Dataset items
#####

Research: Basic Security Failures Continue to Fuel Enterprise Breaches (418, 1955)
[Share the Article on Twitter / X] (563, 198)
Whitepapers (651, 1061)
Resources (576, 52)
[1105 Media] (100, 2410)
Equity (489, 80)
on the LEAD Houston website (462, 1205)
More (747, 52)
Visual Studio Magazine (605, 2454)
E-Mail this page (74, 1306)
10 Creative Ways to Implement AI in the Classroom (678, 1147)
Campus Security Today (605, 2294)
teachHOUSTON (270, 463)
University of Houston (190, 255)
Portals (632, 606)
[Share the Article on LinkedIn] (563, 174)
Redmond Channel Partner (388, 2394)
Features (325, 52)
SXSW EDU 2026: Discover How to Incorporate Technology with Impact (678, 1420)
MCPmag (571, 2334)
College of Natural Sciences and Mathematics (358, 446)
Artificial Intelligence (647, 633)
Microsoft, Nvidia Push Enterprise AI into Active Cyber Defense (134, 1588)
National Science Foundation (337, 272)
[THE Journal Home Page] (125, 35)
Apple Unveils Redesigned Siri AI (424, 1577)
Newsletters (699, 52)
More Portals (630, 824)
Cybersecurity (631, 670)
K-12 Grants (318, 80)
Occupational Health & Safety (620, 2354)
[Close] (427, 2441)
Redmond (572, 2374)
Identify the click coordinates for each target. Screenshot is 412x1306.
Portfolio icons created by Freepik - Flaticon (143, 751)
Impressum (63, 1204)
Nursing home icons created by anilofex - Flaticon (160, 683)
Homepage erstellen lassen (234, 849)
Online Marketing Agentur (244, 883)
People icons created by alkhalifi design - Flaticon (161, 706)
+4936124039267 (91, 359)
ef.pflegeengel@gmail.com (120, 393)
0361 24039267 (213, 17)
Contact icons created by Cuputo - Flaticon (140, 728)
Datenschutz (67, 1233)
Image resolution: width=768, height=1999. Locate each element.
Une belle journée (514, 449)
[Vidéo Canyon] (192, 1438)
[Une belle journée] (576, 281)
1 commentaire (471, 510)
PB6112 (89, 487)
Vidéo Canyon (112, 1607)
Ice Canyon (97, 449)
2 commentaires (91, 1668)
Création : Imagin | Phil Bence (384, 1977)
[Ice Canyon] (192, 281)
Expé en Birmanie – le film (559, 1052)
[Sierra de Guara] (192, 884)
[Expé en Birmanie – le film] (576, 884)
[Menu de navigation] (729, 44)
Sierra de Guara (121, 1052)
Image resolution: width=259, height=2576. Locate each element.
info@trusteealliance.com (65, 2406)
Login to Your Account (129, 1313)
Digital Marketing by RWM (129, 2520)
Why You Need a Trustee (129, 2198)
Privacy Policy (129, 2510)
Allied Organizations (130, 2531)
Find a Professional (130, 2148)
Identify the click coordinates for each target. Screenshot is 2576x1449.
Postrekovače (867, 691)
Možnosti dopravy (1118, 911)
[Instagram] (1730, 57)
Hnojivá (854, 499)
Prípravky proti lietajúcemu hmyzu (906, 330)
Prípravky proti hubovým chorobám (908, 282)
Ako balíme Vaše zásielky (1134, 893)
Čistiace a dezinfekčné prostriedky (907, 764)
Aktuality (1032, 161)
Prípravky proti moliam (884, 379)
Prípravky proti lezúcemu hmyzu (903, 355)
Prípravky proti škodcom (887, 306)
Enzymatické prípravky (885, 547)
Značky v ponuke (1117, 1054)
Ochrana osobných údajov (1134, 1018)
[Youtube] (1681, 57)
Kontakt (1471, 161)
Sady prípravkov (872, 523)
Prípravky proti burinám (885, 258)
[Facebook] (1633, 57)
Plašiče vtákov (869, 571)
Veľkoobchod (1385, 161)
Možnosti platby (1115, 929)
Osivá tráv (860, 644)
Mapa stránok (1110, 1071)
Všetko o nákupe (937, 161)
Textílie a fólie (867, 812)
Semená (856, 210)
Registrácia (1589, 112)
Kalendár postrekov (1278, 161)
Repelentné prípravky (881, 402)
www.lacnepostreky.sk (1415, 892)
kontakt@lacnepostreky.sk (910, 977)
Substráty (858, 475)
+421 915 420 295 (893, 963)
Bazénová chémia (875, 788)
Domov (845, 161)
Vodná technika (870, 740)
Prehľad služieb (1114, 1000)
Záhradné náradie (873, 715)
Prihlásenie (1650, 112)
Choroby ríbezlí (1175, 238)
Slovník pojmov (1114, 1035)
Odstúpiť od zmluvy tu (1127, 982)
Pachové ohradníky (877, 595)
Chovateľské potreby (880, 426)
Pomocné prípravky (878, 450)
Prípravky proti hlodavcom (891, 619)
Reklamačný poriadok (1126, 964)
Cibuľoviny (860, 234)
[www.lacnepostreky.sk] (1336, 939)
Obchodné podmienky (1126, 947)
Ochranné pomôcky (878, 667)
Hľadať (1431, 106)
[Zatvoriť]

#####

### Assigned task
As the answer, set down only the lines from the data above between the one holding "[Une belle journée] (576, 281)" and the one holding "Prípravky proti škodcom (887, 306)", inclusive, exactly as they read.

### The completed task
[Une belle journée] (576, 281)
1 commentaire (471, 510)
PB6112 (89, 487)
Vidéo Canyon (112, 1607)
Ice Canyon (97, 449)
2 commentaires (91, 1668)
Création : Imagin | Phil Bence (384, 1977)
[Ice Canyon] (192, 281)
Expé en Birmanie – le film (559, 1052)
[Sierra de Guara] (192, 884)
[Expé en Birmanie – le film] (576, 884)
[Menu de navigation] (729, 44)
Sierra de Guara (121, 1052)
Image resolution: width=259, height=2576. Locate each element.
info@trusteealliance.com (65, 2406)
Login to Your Account (129, 1313)
Digital Marketing by RWM (129, 2520)
Why You Need a Trustee (129, 2198)
Privacy Policy (129, 2510)
Allied Organizations (130, 2531)
Find a Professional (130, 2148)
Identify the click coordinates for each target. Screenshot is 2576x1449.
Postrekovače (867, 691)
Možnosti dopravy (1118, 911)
[Instagram] (1730, 57)
Hnojivá (854, 499)
Prípravky proti lietajúcemu hmyzu (906, 330)
Prípravky proti hubovým chorobám (908, 282)
Ako balíme Vaše zásielky (1134, 893)
Čistiace a dezinfekčné prostriedky (907, 764)
Aktuality (1032, 161)
Prípravky proti moliam (884, 379)
Prípravky proti lezúcemu hmyzu (903, 355)
Prípravky proti škodcom (887, 306)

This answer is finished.